=== Page ===
Retail Sales Rise 0.3%
Retail sales rose 0.3% in October after dropping 0.3% in September, according to the latest figures from the Commerce Department. Core retail sales, which exclude food services, car dealers, gasoline stations and building materials stores, were also up 0.3%; core retail sales for September were revised to show they declined 0.1%. Core retail sales correspond most closely with the consumer spending component of GDP. The Fed attributed much of September’s decline to the strike at General Motors that began September 16, but the strike was not resolved until the end of October, and analysts say the pullback pointed to a broader slowdown in manufacturing across the US and global trade tensions. While the October rebound was not robust, it restored faith that consumer spending would hold up through the holidays. Sales at US nonstore retailers, which are mostly online purchases, rose 0.9% from September and were up 14.3% from October 2018.
Holiday Sales Recap
The National Retail Federation said a record 190 million consumers shopped from Thanksgiving Day through Cyber Monday this year, an increase of 14% from 2018. About 124 million shopped in stores, 142 million shopped online and about 75.5 million did both. Shoppers spent an average of $361.90 on holiday items over the five days, up 16%. The biggest spenders were 25-35-year-olds at $440.46. NRF says that with the condensed holiday season, shoppers are feeling under pressure to get their shopping done. Sales from smartphones accounted for 36% of online sales, up from 24% last year. However, big storms throughout much of the country snarled both land and air traffic, and retailers are having a tough time fulfilling their promises of one and two-day delivery.
=== Extracted entries ===
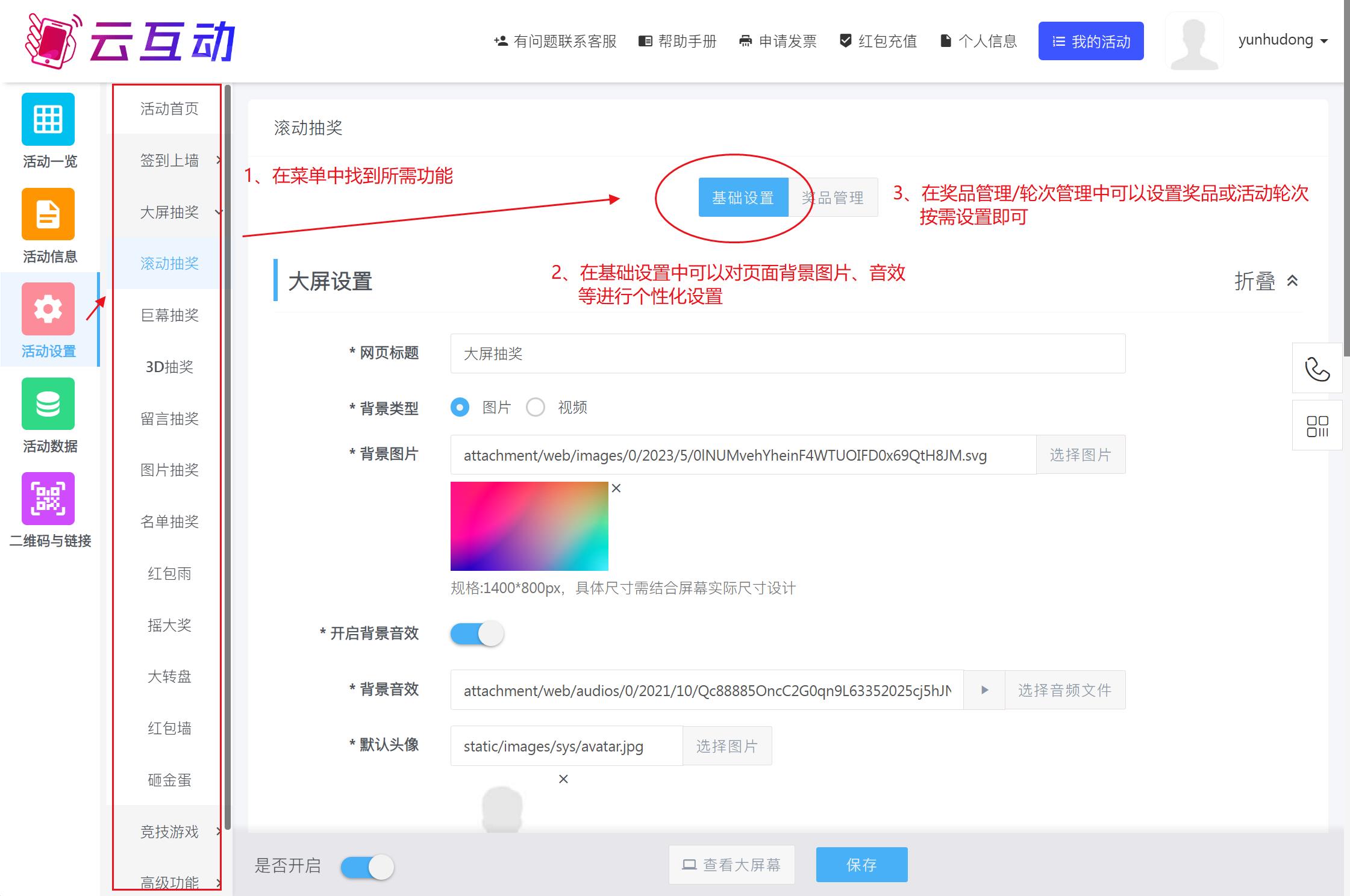The height and width of the screenshot is (896, 1350).
Task: Open the 活动信息 document icon
Action: click(48, 214)
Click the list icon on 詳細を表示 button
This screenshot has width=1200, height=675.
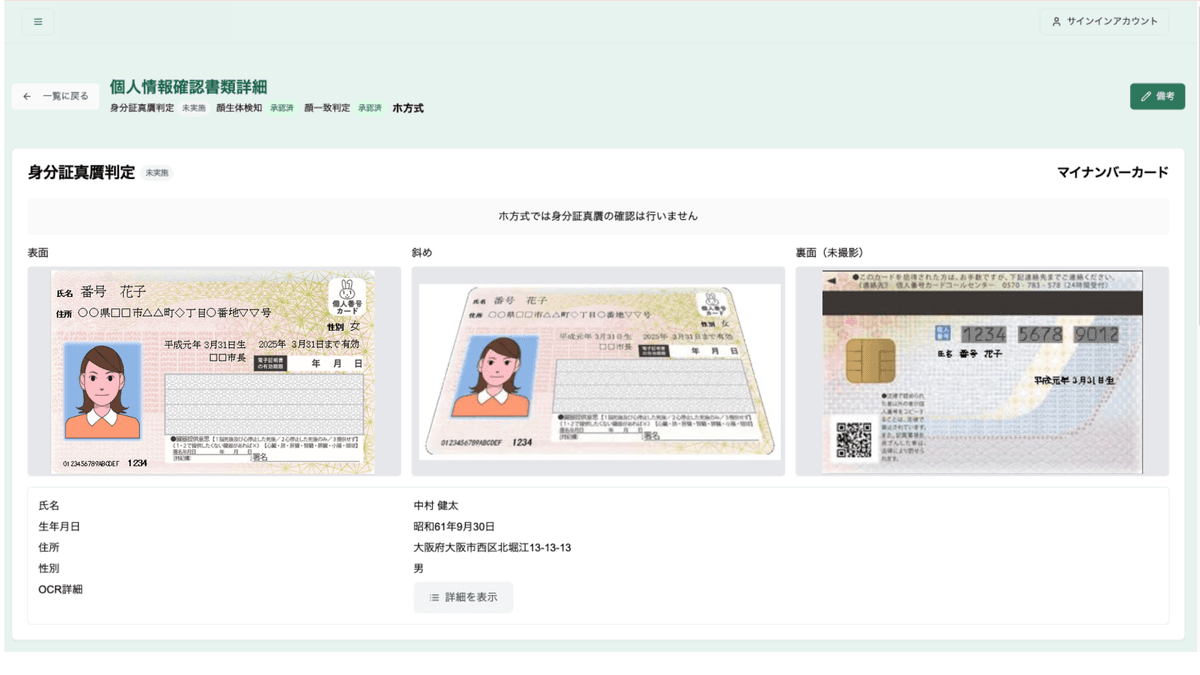pyautogui.click(x=434, y=597)
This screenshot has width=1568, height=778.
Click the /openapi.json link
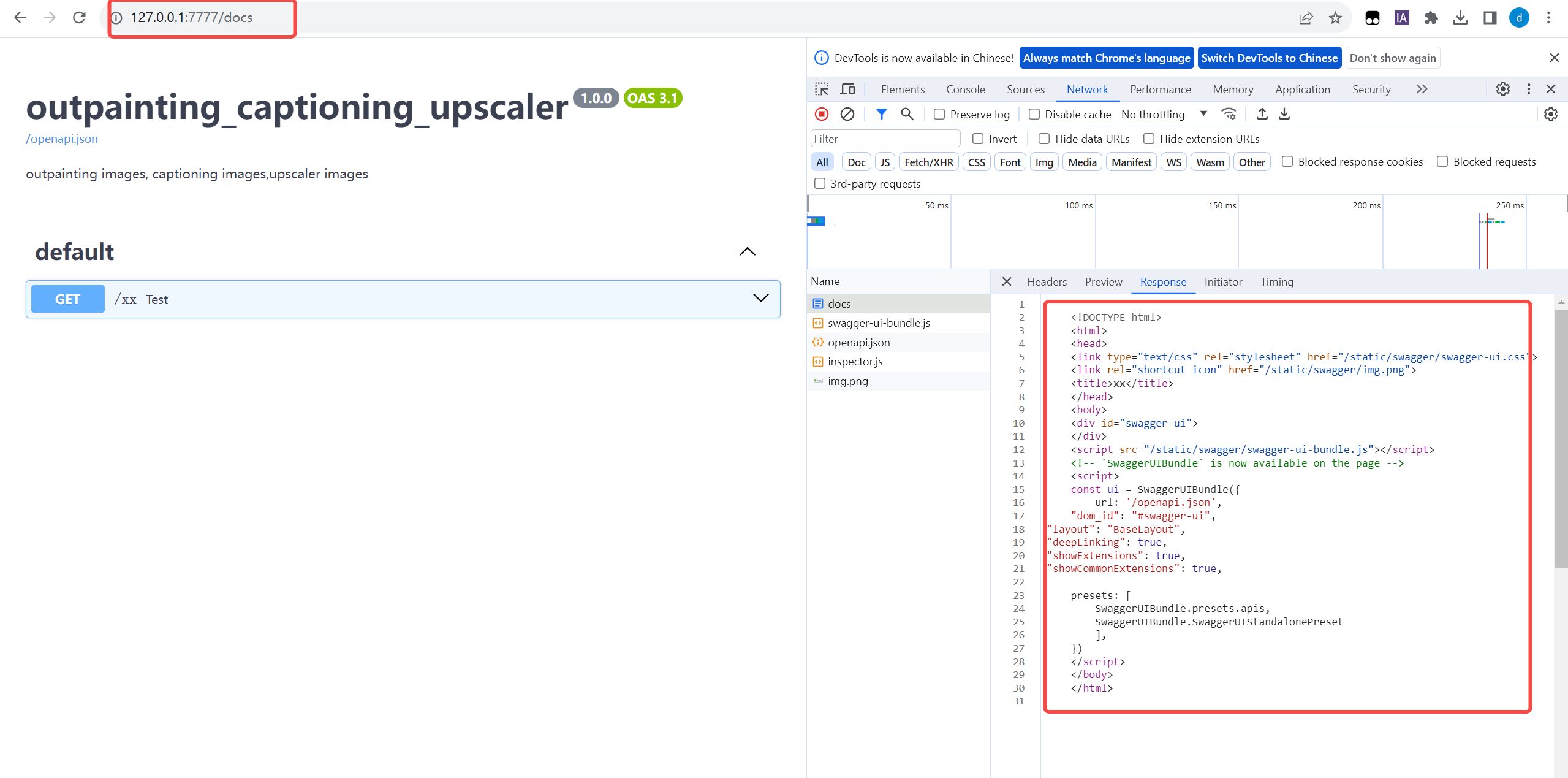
===
=== Stated problem 1 ===
Retype the passage of the retail sales article starting at "Holiday Sales Recap" and ending at "and two-day delivery.".
=== Stated problem 2 ===
Which types of businesses does the retail sales article say are excluded from core retail sales? List all of them.
=== Stated problem 3 ===
Carry on the retail sales article after its final sentence.

=== Result 1 ===
Holiday Sales Recap
The National Retail Federation said a record 190 million consumers shopped from Thanksgiving Day through Cyber Monday this year, an increase of 14% from 2018. About 124 million shopped in stores, 142 million shopped online and about 75.5 million did both. Shoppers spent an average of $361.90 on holiday items over the five days, up 16%. The biggest spenders were 25-35-year-olds at $440.46. NRF says that with the condensed holiday season, shoppers are feeling under pressure to get their shopping done. Sales from smartphones accounted for 36% of online sales, up from 24% last year. However, big storms throughout much of the country snarled both land and air traffic, and retailers are having a tough time fulfilling their promises of one and two-day delivery.

=== Result 2 ===
- Food services
- Car dealers
- Gasoline stations
- Building materials stores

=== Result 3 ===
The Home Depot
Q3 revenue rose 3.5% to $27.22 billion, slightly below expectations. Comp sales rose 3.6%, below expectations of a 4.7% increase. Comp sales in the US were up 3.8% and were negatively affected by the timing of Black Friday last year. THD cut their forecast for fiscal 2019, and now expects sales to rise 1.8% compared to the prior forecast of a 2.3% increase. That forecast implies fiscal revenue of $110.15 billion.
CEO Craig Menear said that their heavy investment in growing their online business has taken longer to generate benefits for fiscal 2019 than anticipated. Originally the initiatives were designed to increase sales 6% while keeping operating margins flat.
Q3 Conference Call with Analysts:
All US divisions as well as Canada and Mexico posted positive comp sales. Online traffic was healthy, conversion is up and sales were up 22% from Q3 2018, with good growth in most categories. More than 50% of online orders are picked up in stores.
Comp transactions rose 1.8% overall, and big ticket comp transactions, defined as those over $1,000, which represent approximately 20% of US sales, were up 4.8%. Excluding hurricane-related markets, big ticket comp transactions were up 5.5%.
Comp average ticket also increased 1.8%, with increases being driven by customers trading up to new and innovative items. Commodity deflation in lumber and copper trimmed 80 basis points from results. They did not see a lot of variation in sales from region to region.
Sales for Pro customers, which represent approximately 45% of overall sales, continue to outpace DIY sales in the US. They are investing in resets, services and a suite of tools to deliver better service to Pros and save them time and money. They saw strong growth in Pro-heavy categories like fasteners, pneumatics, concrete and installation.
Their B2B website for the 780,000 Pros signed up is coming along very well but there is still functionality that needs to be completed before all the enhancements for larger Pro customers can be turned on.
They are continuing to rollout automated lockers; approximately 1,300 stores now have pickup lockers for online orders. Approximately 95% of customers rating their experience picking up orders from their locker give it five out of five stars.
There was strength across most departments with Tools above company average. They are proud that they are Makita’s exclusive big-box partner and will be rolling out more products in Makita’s 18-volt outdoor line.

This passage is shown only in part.